> **DOCUMENT TEXT**:
I've been looking at 'scopes over the last year or so, but have resisted taking the plunge because if I get a decent on, I don't want to end up with it spending most of the time stashed away because I've lost interest. I have to admit I'm more interested in physics/astrophysics than perhaps looking at an object through a lens. May be after I get back from the NZ trip I'll have changed my mind a bit and take the plunge.

Then again, I've been thinking about another pair of speakers . . . 😀

(I did my MBA with the OU and recently looked at their astrophysics course - but its gotten very expensive over the last few years to study with them)
 
A little off topic, but I think it's noteworthy that Katherine Johnson passed away this week, 101 years old.
A mathematician in the computing pool at NASA, she plotted the lunar surface ahead of Apollo landings, and amongst other things, analysed orbital and navigational trajectories, and verified that time's somewhat unreliable computer results.

> **GIVEN ENTRIES**:
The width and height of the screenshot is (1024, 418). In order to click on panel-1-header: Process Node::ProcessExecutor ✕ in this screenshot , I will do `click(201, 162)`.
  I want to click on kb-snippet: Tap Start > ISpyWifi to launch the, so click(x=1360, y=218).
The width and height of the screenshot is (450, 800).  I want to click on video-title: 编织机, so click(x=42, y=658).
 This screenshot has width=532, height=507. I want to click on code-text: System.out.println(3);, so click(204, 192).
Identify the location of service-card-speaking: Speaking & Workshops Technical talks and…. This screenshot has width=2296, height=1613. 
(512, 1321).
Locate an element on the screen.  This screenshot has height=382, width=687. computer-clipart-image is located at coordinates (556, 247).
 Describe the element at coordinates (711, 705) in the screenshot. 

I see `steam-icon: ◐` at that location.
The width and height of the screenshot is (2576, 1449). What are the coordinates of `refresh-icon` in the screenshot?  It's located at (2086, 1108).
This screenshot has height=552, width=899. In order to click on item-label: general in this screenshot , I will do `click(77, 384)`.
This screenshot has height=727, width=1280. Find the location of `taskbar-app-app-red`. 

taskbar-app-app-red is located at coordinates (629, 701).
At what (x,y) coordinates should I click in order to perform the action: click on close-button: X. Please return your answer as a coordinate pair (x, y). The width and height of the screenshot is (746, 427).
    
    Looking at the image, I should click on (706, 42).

> **EXERCISE DETAILS**:
Answer these questions from the post about telescopes:
1. Which degree does the writer say they completed with the OU?
2. How old was Katherine Johnson when she passed away?
3. What did she plot ahead of the Apollo landings?

> **OUTPUT**:
1. An MBA
2. 101 years old
3. The lunar surface